In the settlement, the independent group also censured Ernst & Young, and it sanctioned four current and former firm partners.

In the audits, Ernst & Young failed to properly evaluate a significant element, the amount Medicis set aside to account for the cost of product returns.

Ernst & Young and the partners did not admit or deny wrongdoing.

ONLINE RETAIL

Amazon in talks for N.J. warehouses

TRENTON, N.J. | Amazon.com, the world’s biggest online retailer, is in talks to bring two warehouses to New Jersey in a deal that could generate 1,500 or more full-time jobs in a state where unemployment has hovered around 9 percent.

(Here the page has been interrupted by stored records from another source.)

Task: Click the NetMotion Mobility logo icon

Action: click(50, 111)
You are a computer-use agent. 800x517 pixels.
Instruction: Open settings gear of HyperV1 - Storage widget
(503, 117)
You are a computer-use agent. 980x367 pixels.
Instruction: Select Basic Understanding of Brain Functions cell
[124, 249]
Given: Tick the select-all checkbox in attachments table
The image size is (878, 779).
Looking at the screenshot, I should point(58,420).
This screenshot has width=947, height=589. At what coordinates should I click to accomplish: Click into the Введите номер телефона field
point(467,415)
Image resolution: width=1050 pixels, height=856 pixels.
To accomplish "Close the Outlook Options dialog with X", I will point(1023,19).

State Assembly Majority Leader Louis D. Greenwald, a Democrat who has been involved in the talks, told the Associated Press that Amazon is seeking a 22-month sales-tax holiday. The Seattle-based online retailer is not required to collect the 7 percent state sales tax for purchases like bricks-and-mortar retailers do. That has led to what Mr. Greenwald and others say is an unfair advantage for Internet-based sellers, because they can sell their products more cheaply than local merchants.

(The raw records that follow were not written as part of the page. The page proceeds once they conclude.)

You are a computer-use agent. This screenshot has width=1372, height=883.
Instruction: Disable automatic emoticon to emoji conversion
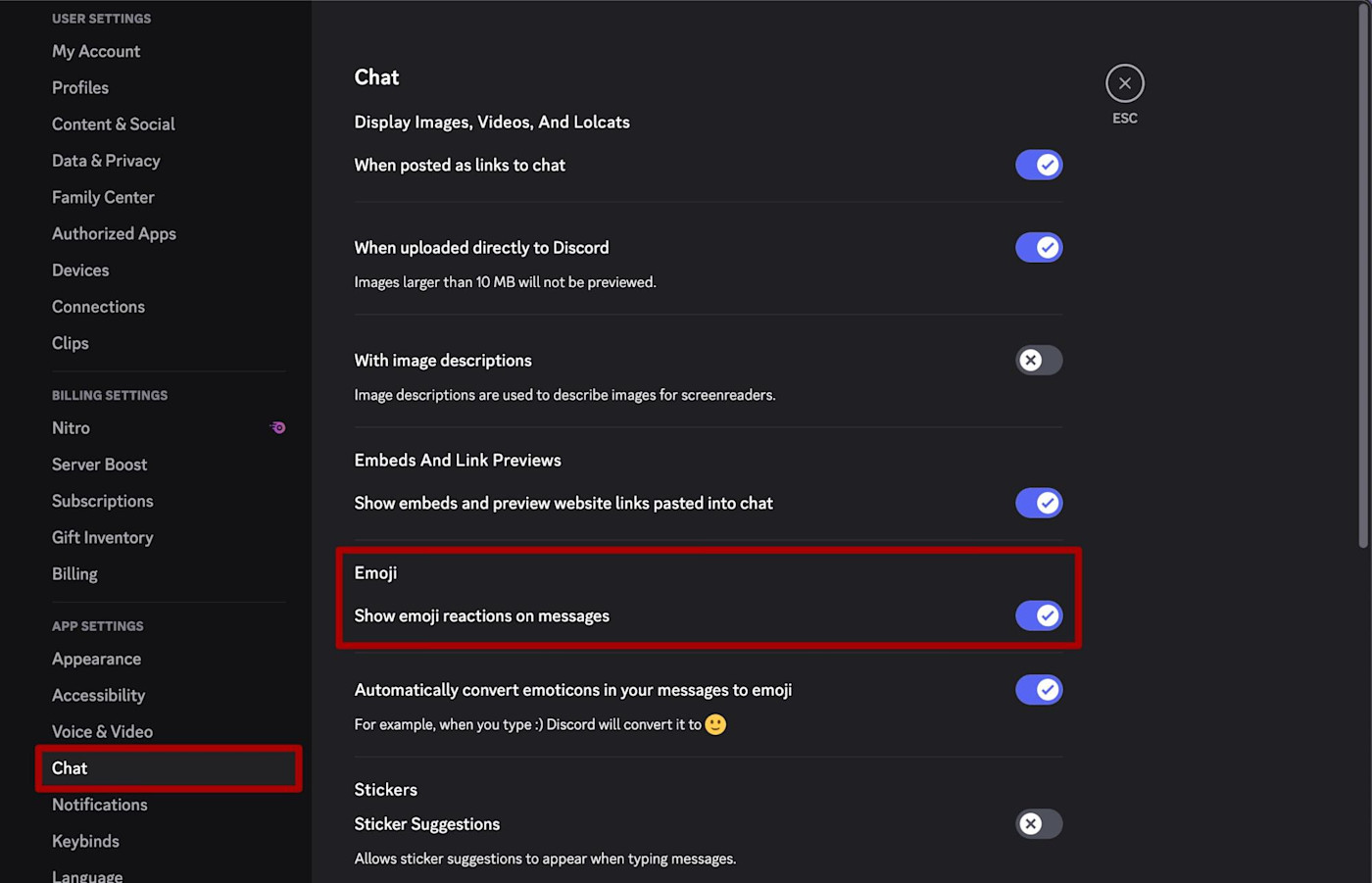[x=1039, y=690]
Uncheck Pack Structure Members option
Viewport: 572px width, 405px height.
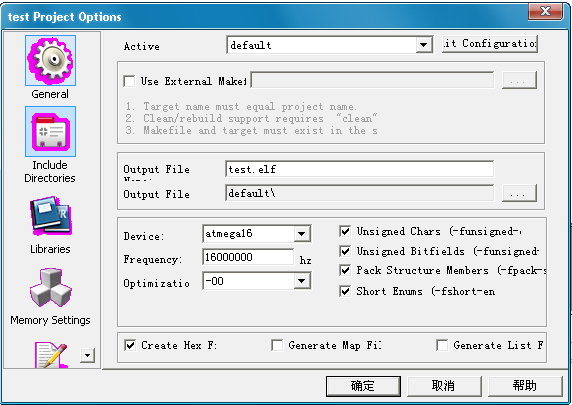[x=345, y=270]
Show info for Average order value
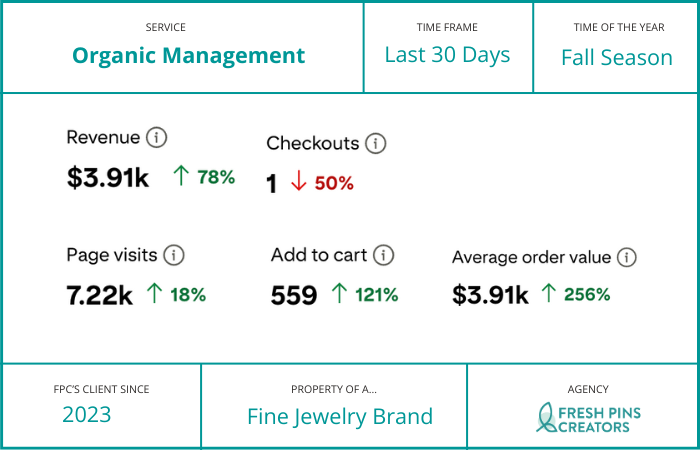 pyautogui.click(x=626, y=257)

The retailer has agreed to build job-creating distribution centers in Indiana, California, Tennessee and South Carolina in exchange for sales-tax exemptions through 2014 or later.

New Jersey stands to collect $200 million or more a year in sales taxes if Amazon locates there, after its exemption ends.

The jobs that the deal would create would pay an estimated $40,000 to $50,000 with health care benefits.

AUTO INDUSTRY

Toyota to expand Indiana plant, add 400 jobs

CHICAGO | Toyota says it will expand its factory in Princeton, Ind., and add 400 jobs so it can build more Highlander sport utility vehicles.

The hiring and expansion are planned for next year.

Toyota said it will invest $400 million in the factory to build 50,000 more Highlanders per year. The plant built more than 101,000 Highlanders last year. The company said it plans to stop making Highlanders in Japan and move that production to Indiana.

After the changes, Toyota will be able to build about 255,000 Highlanders a year in Princeton and in China.

The Princeton plant in southern Indiana now employs nearly 4,000 people who make Sienna minivans and the Highlander and Sequoia SUVs.

Toyota sold more than 101,000 Highlanders in the U.S. last year, up nearly 10 percent from 2010.